Naps - The American Spectator | USA News and Politics
Naps
by

Contrary to popular impression, at one time in my life, I did get up early and enjoy it. It had to do with time zones.

I had my own apartment in the flats of Beverly Hills, and I used to write for a score of business newspapers and magazines. With sources in the east, I’d get up at six, have some breakfast and coffee, and hit the phones by seven. By ten, I’d have my interviews in the can and first drafts of several articles cooking.

Then I’d change into tennis clothes and go hang out at Rancho Park with L.A.’s jovial and readily available bums — actors, agents, musicians, screenwriters, real estate hustlers.
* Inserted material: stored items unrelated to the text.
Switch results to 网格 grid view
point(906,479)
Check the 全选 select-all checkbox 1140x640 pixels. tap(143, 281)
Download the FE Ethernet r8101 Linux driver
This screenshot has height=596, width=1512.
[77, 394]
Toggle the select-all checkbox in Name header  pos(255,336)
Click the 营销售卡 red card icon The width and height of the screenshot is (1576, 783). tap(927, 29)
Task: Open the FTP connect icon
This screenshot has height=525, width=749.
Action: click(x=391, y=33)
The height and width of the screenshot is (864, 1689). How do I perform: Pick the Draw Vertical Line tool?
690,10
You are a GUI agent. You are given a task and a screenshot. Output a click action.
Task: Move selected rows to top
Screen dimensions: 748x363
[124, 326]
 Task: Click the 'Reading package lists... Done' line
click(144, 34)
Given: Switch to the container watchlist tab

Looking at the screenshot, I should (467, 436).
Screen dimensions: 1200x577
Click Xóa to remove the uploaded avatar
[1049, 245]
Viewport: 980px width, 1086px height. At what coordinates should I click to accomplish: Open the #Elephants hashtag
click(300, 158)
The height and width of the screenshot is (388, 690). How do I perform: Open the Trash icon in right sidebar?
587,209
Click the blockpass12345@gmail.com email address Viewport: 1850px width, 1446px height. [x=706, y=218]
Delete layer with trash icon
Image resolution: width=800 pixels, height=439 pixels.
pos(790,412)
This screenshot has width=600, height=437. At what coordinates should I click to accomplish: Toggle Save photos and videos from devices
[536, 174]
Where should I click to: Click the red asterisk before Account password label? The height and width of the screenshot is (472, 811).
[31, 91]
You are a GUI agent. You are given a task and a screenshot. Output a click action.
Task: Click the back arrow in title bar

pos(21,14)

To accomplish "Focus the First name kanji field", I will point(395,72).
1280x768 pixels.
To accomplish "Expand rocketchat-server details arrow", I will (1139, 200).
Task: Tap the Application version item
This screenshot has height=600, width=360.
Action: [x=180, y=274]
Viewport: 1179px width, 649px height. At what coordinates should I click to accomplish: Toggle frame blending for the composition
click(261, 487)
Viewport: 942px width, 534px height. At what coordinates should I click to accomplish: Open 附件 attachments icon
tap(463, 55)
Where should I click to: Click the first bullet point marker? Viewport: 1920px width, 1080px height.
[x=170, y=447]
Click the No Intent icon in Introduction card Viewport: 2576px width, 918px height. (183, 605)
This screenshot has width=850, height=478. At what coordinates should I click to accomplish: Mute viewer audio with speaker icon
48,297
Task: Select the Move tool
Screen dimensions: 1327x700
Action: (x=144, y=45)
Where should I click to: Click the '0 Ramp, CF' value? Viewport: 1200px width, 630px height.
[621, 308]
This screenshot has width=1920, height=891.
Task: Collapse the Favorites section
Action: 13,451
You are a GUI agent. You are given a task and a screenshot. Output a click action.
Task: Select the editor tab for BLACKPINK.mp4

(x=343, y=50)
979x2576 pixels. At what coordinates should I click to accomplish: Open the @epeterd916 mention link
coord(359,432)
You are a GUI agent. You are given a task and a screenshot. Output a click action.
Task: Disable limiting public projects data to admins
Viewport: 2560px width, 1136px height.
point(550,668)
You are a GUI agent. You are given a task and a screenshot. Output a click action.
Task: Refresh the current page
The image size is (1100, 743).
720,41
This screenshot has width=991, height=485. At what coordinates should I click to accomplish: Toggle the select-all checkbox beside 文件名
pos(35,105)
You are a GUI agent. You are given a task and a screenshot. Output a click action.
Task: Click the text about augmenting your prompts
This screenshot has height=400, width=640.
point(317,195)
Back by two, shower, wonderful post-exercise clean clothes, light lunch, and then that ineffable drifting narcotic sensation induced by the after-meal smoke, and the finest hour of the day. Unplug the phone.

A nap.

A ceiling fan over the bed gently stirred the velvet air of Beverly Hills, a radio purred just loud enough to blend in the traffic noises. It never took more than two minutes to fall asleep.

Other than that one interval of a few years, I have never gotten up early, as long as it was up to me. It probably started when I stayed summers with my grandparents in a little town in South Dakota. They stayed up late, my grandfather coming home from his job as town constable at about 11. We’d toast white bread and spread margarine on it and let the house cool, the breezes and the cricket sounds drifting through the kitchen windows. We’d even drink tea. Then off to bed at midnight, me ten years old. I’d wake about 8:30.

I am convinced I get the best sleep between five and nine a.m.

My nap habit started when I was about 20, living in Manhattan and working as a musician. Bars close in New York at four a.m. My buddies and I would pack up after some gig in an outer borough and stop in Greenwich Village, empty at that hour, for fresh canoles and espresso at one of half a dozen open bakeries, then stumble on home and crash about the time the sun came all the way up.

After a night of hard work, the espresso didn’t even touch us. And a nap about four in the afternoon felt awfully good.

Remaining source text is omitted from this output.